*Your objective*:
Could you copy out, word for word, the data lines from the one containing "You are a computer-use agent. Image" through the end of the data, leaving the pictures out?

[Dataset items]
::::::::::

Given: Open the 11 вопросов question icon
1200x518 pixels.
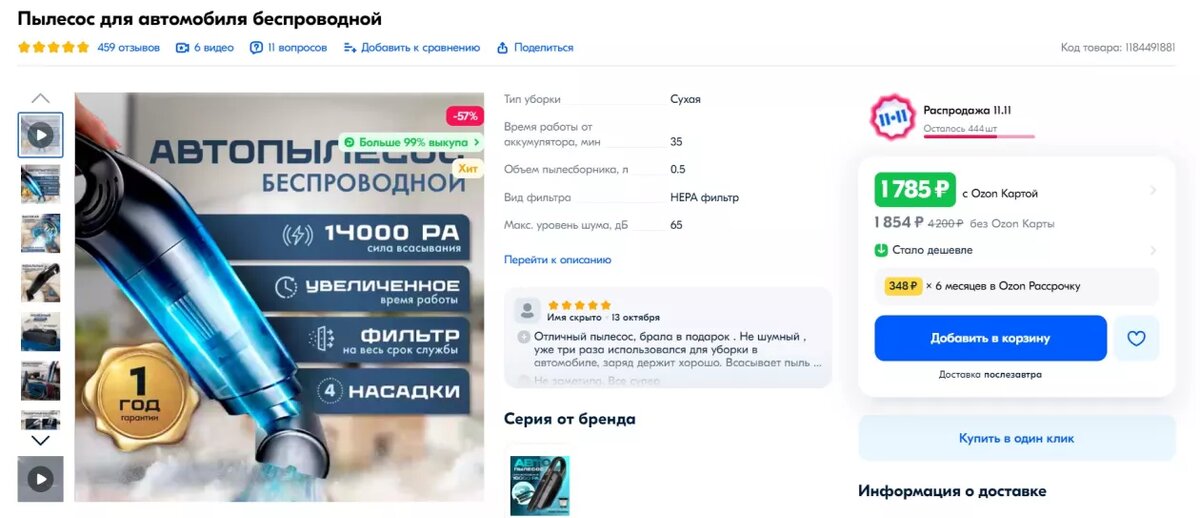Looking at the screenshot, I should pyautogui.click(x=256, y=47).
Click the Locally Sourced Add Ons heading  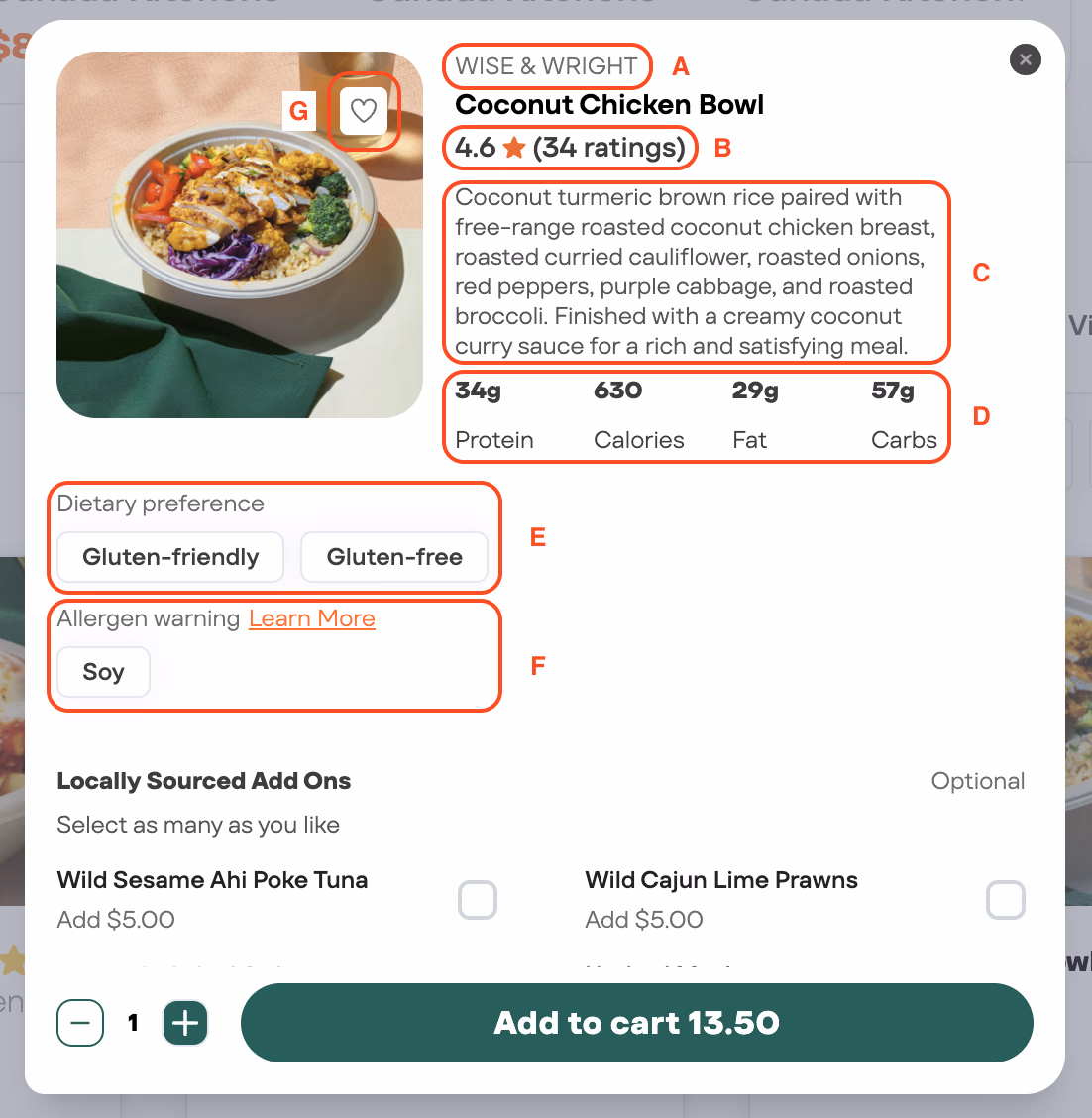pyautogui.click(x=204, y=781)
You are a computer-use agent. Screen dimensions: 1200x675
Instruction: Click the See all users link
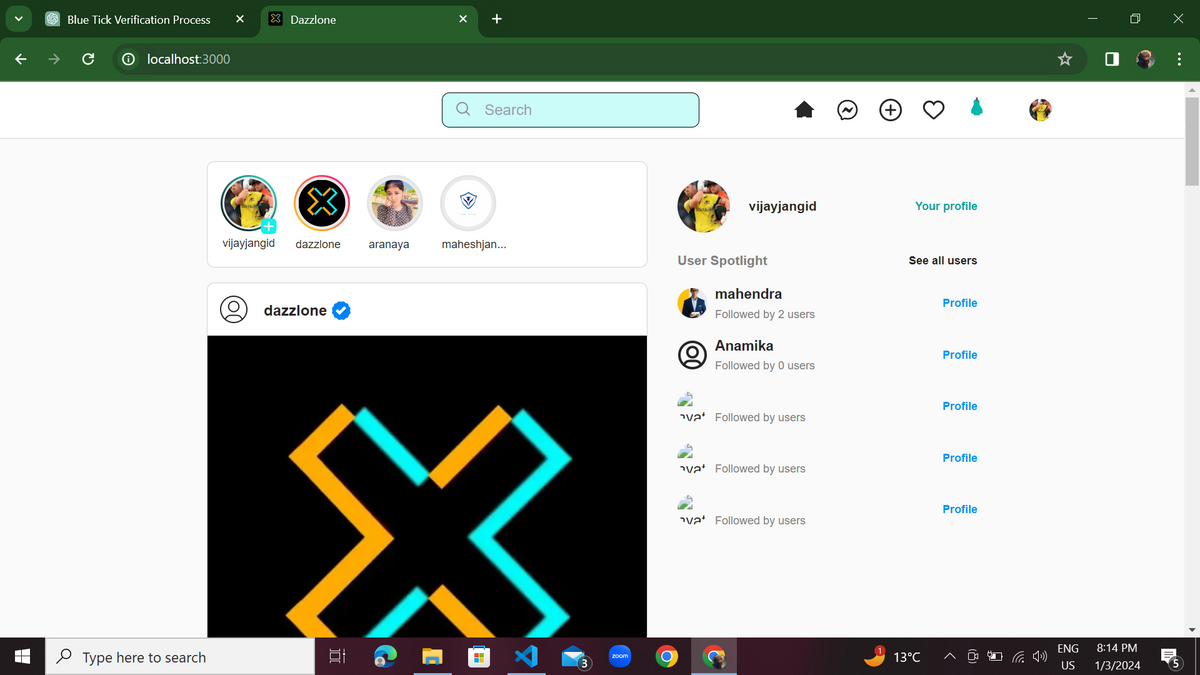[x=942, y=260]
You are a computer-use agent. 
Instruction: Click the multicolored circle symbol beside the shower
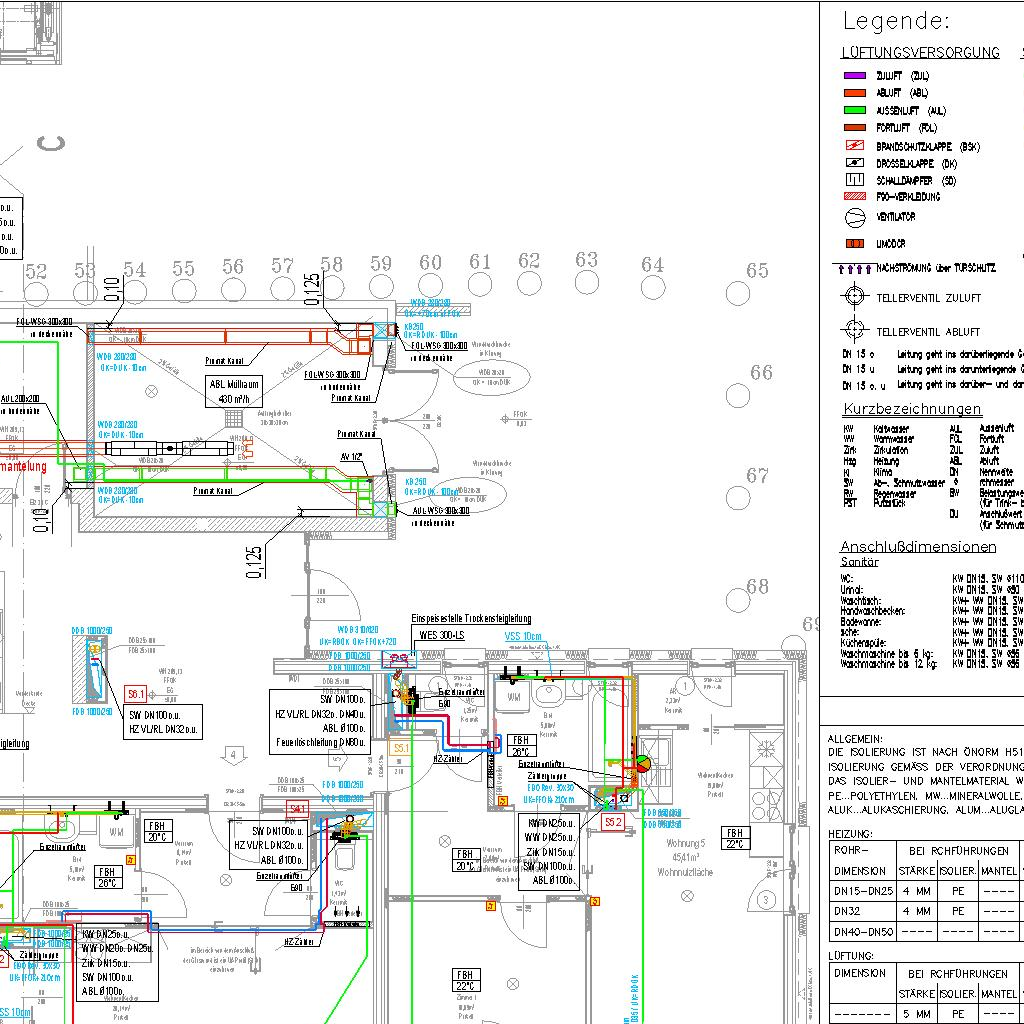641,764
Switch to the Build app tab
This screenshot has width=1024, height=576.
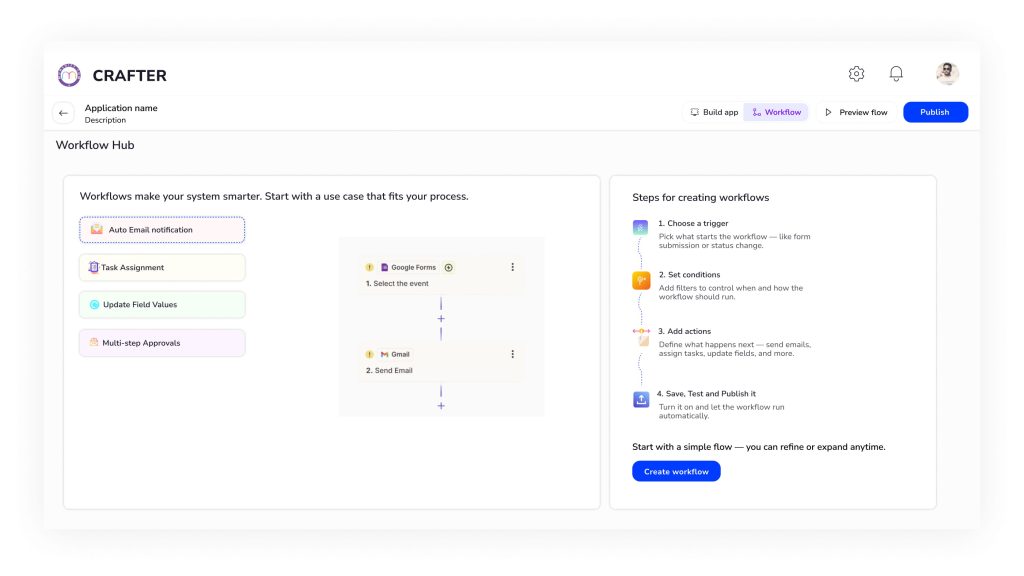pyautogui.click(x=714, y=112)
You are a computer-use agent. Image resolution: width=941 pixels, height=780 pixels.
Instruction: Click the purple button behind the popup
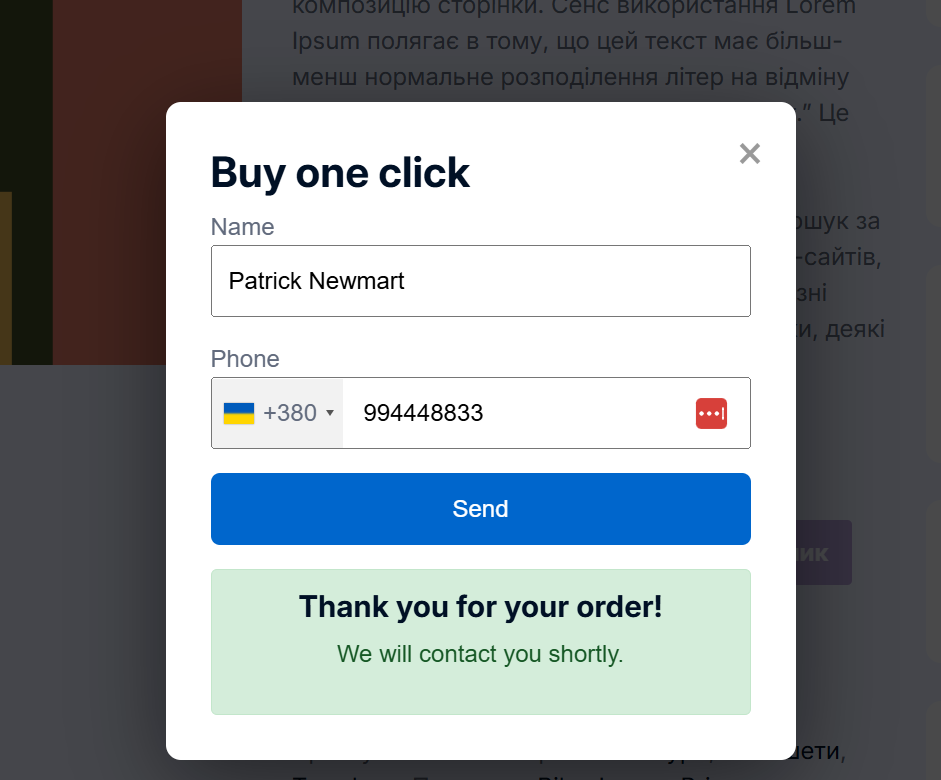825,552
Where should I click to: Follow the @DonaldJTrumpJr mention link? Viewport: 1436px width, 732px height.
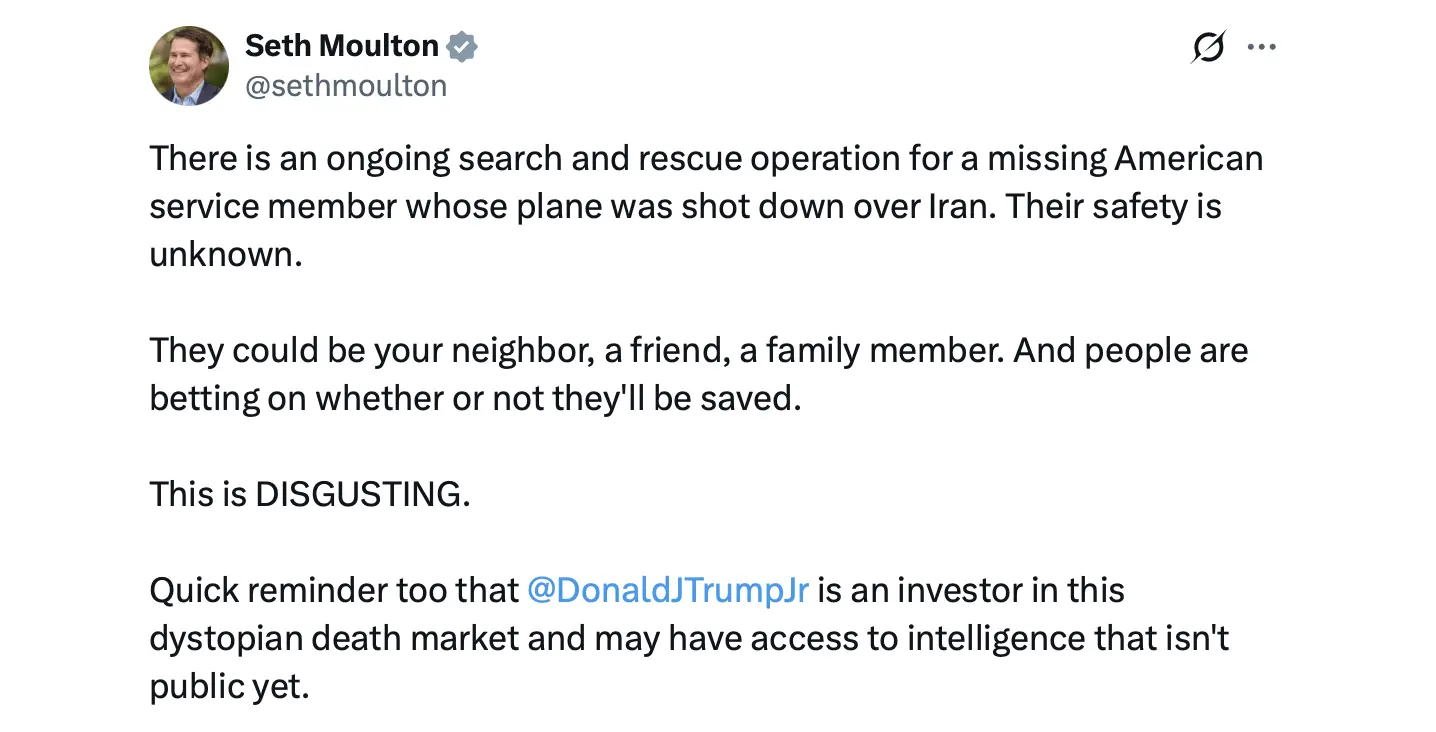click(667, 590)
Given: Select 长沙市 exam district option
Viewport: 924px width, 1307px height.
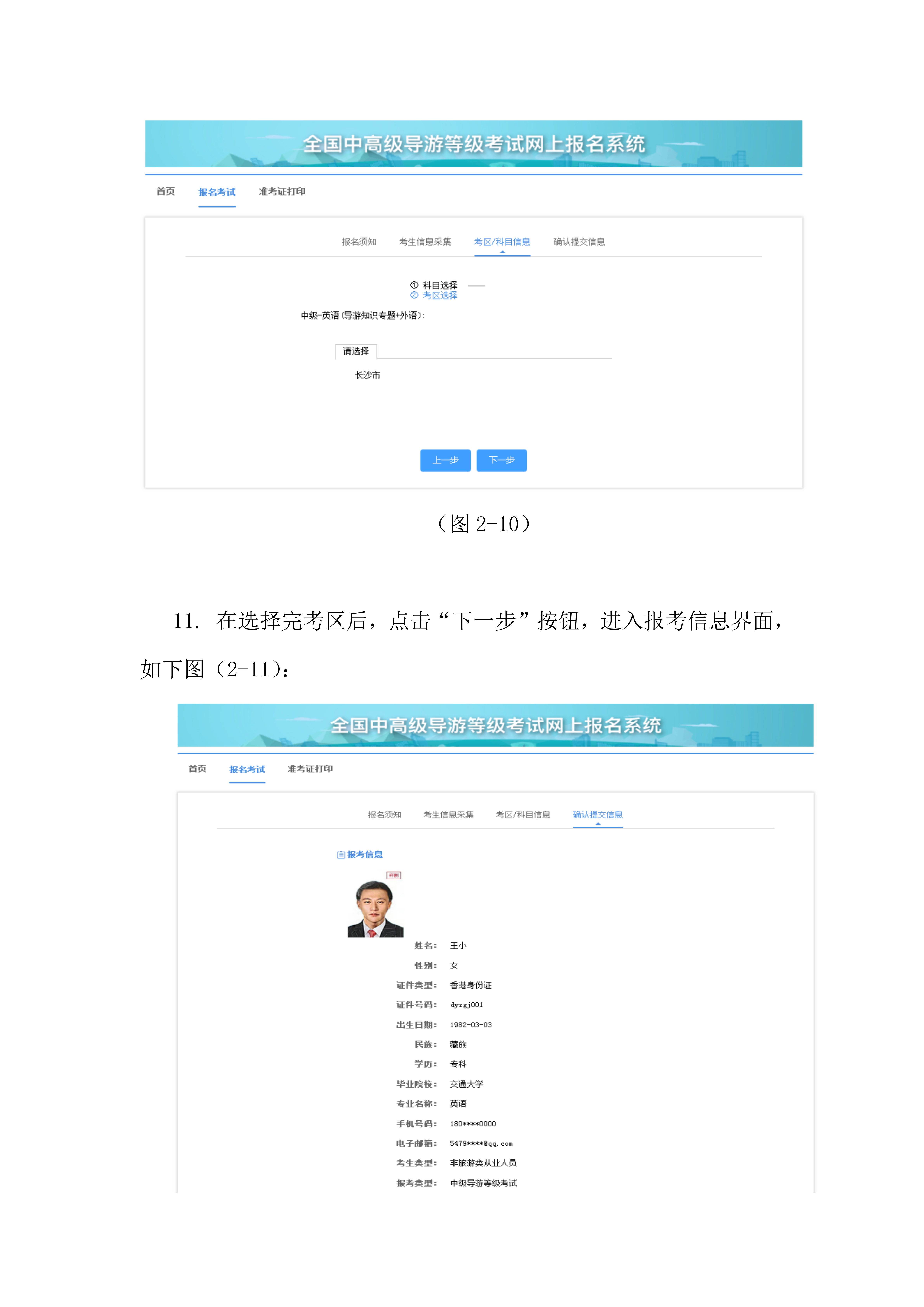Looking at the screenshot, I should tap(367, 375).
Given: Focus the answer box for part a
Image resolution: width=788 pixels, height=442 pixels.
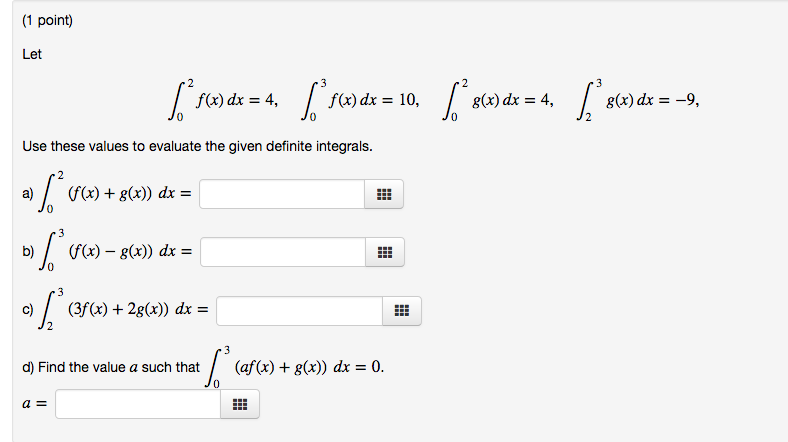Looking at the screenshot, I should 282,194.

::::::::::

*Result for this exercise*:
You are a computer-use agent. Image resolution: width=941 pixels, height=780 pixels.
Instruction: Click the purple button behind the popup
825,552
Where should I click to: Follow the @DonaldJTrumpJr mention link? Viewport: 1436px width, 732px height.
click(667, 590)
Given: Select 长沙市 exam district option
Viewport: 924px width, 1307px height.
Looking at the screenshot, I should tap(367, 375).
Given: Focus the answer box for part a
Image resolution: width=788 pixels, height=442 pixels.
Looking at the screenshot, I should 282,194.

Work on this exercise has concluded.